Traceback (most recent call last):
  File "/models/src/llmc/llmc/__main__.py", line 160, in <module>
    main(config)
  File "/models/src/llmc/llmc/__main__.py", line 60, in main
    model.collect_first_block_input(calib_data)
  File "/opt/conda/lib/python3.9/site-packages/torch/utils/_contextlib.py", line 115, in decorate_context
    return func(*args, **kwargs)
  File "/models/src/llmc/llmc/models/base_model.py", line 103, in collect_first_block_input
    self.model(data.to(next(self.model.parameters()).device))
  File "/opt/conda/lib/python3.9/site-packages/torch/nn/modules/module.py", line 1501, in _call_impl
    return forward_call(*args, **kwargs)
  File "/opt/conda/lib/python3.9/site-packages/transformers/models/llama/modeling_llama.py", line 1164, in forward
    outputs = self.model(
  File "/opt/conda/lib/python3.9/site-packages/torch/nn/modules/module.py", line 1501, in _call_impl
    return forward_call(*args, **kwargs)
  File "/opt/conda/lib/python3.9/site-packages/transformers/models/llama/modeling_llama.py", line 940, in forward
    causal_mask = self._update_causal_mask(
  File "/opt/conda/lib/python3.9/site-packages/transformers/models/llama/modeling_llama.py", line 1061, in _update_causal_mask
    causal_mask = torch.triu(causal_mask, diagonal=1)
RuntimeError: "triu_tril_cuda_template" not implemented for 'BFloat16'
ERROR:torch.distributed.elastic.multiprocessing.api:failed (exitcode: 1) local_rank: 0 (pid: 1309) of binary: /opt/conda/bin/python
Traceback (most recent call last):
  File "/opt/conda/bin/torchrun", line 33, in <module>
    sys.exit(load_entry_point('torch==2.0.0', 'console_scripts', 'torchrun')())
  File "/opt/conda/lib/python3.9/site-packages/torch/distributed/elastic/multiprocessing/errors/__init__.py", line 346, in wrapper
    return f(*args, **kwargs)
  File "/opt/conda/lib/python3.9/site-packages/torch/distributed/run.py", line 794, in main
    run(args)
  File "/opt/conda/lib/python3.9/site-packages/torch/distributed/run.py", line 785, in run
    elastic_launch(
  File "/opt/conda/lib/python3.9/site-packages/torch/distributed/launcher/api.py", line 134, in __call__
    return launch_agent(self._config, self._entrypoint, list(args))
  File "/opt/conda/lib/python3.9/site-packages/torch/distributed/launcher/api.py", line 250, in launch_agent
    raise ChildFailedError(
torch.distributed.elastic.multiprocessing.errors.ChildFailedError: 
============================================================
/models/src/llmc/llmc/__main__.py FAILED
------------------------------------------------------------
Failures:
  <NO_OTHER_FAILURES>
------------------------------------------------------------
Root Cause (first observed failure):
[0]:
  time      : 2024-08-23_08:57:09
  host      : 20b728e84f30
  rank      : 0 (local_rank: 0)
  exitcode  : 1 (pid: 1309)
  error_file: <N/A>
  traceback : To enable traceback see: https://pytorch.org/docs/stable/elastic/errors.html
============================================================

It doesn't seem like the problem from llmc. You can set the model type in the config to torch.float16 or refer to this issue.

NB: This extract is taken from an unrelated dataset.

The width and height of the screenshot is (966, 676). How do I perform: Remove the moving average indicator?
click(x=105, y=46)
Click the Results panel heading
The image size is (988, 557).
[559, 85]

Remark: Remember to add eval_pos parameters, e.g., pretrain, transformed, or fake_quant, or there's no ppl evaluation.

Thanks for the feedback, I will try it later.

The default torch installed in the given container ghcr.io/modeltc/lightllm:main is 2.0.0, is it better add torch minimal version to 2.1.0? or add some remarks for the spectial handling for the model Llama3?

Thinks for your suggestion. We will talk to lightllm developers later.